If I called at 3 AM and needed them,they’d show up at 3:03,yawning but ready to listen,and they know Id do the same for them and have.
It ended up being a lovely housecleaning of all those fair-e\weather folks,and I now know exactly
WHO my real friends are.
That is a wonderful feeling!
Aussie and Truelove-
Thanks so much. I appreciate the words of comfort and reminding me it isn’t my fault. Like EB said in a post somewhere earlier I do take responsibility for my part and learning why I allowed myself to get involved with him but I do not own his crap. that’s his and he is a nightmare.
I will take all your advice to heart and will forge forward and like you all will be stronger more and more.

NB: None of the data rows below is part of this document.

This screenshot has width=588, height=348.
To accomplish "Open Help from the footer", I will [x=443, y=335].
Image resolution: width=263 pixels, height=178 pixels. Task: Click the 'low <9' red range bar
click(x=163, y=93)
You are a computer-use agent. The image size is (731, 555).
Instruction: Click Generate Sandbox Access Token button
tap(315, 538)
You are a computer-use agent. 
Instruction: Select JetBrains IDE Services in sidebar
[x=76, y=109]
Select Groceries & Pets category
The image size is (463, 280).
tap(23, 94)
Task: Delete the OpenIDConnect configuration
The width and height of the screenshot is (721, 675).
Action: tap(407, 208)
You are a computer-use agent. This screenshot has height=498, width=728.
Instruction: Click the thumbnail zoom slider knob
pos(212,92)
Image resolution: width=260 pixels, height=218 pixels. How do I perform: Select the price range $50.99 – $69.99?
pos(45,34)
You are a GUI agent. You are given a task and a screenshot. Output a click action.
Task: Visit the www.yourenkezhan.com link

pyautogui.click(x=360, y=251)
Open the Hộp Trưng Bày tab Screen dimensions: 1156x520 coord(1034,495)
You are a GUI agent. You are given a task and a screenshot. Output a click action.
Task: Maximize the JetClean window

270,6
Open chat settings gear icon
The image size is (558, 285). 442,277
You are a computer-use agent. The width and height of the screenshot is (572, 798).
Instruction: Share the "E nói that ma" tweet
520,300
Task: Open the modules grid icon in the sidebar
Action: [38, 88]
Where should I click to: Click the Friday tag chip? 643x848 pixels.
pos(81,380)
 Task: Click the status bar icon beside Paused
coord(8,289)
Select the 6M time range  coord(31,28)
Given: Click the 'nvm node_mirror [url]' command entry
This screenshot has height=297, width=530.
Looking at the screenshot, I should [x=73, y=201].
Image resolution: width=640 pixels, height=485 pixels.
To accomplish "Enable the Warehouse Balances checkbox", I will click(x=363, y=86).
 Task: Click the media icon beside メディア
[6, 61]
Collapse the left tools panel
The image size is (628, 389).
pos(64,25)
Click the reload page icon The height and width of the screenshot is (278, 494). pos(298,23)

I am so sorry to hear of your lost children. I empathize with your pain. I had four miscarriages while married to spath and having a child was what I yearned for .When I brought my daughter home she was/is the most incredible gift. He took her as a way to get to me. Not because he thought she would be better off. Well, in his delusional mind he will say she is better off and my poor daughter cried, spit on him, bit him, kicked him every time she had to see him. It has been 5 years, she is used to it and I thought by now I’d have her back…little did I ever even imagine she would be harder for me to see. My god, she is my life. I pray she won’t remember much of this year, but she is one smart little cookie. What kind of man rips a little girl from her mother, esp. when she already had to live through that in china? Who? A horrible man, that is who. I am a great mom. His father would always say that to me….he knows I am. This is to hurt me and boy has he. I would love to call child protective services on him and if I did he would know, he would do something to retaliate even though he had teen porn sites on his computer before I left him….I just keep thinking that he can’t keep this up too much longer. It was about at year 5 of our marriage that I started to really get out of my denial about him and that he is sick mentally.
I read everyone’s posts and my heart just bleeds. Thank goodness there is a place where we all can be heard, believed, supported and loved.
Thank you for those who wrote and gave me some great ideas and advice. Hugs
Chinagirl
You are so very welcome sweetie. xxx (Although I must confess that if I read back through my posts I can’t help but think to myself, “Who in their right mind is going to believe THAT’S a true story?!?” We certainly have a bizarre collection of stories between us all. Can you imagine going with any one of our stories to a movie director and trying to sell it? They would tell us that it’s too far-fetched to make into a movie…)
A thought – do you have a special unit in your police force who track child-porn computer freaks? We do here. A policeman friend of mine works busting the slime-bags by infiltrating their sites etc. Is there a number where you can tip them off anonymously?
A fantastic book I read, that will give you so much hope, is one by a woman whose children were abducted by their father (her ex) and hidden overseas for years. I think it was called, “I was a Princess once”. I’m hopping off the blog to google the author and the title and will get back to you with the details in a tick.
Chinagirl
Okay – so here it is (I was almost right…)
“Once I was a Princess” by Jacqueline Pascarl. She also wrote a sequel, called “Since I was a Princess”. Both are great reads. Such a strong, beautiful woman.
If you can’t find them over there, let me know and I’ll hunt them down for you here.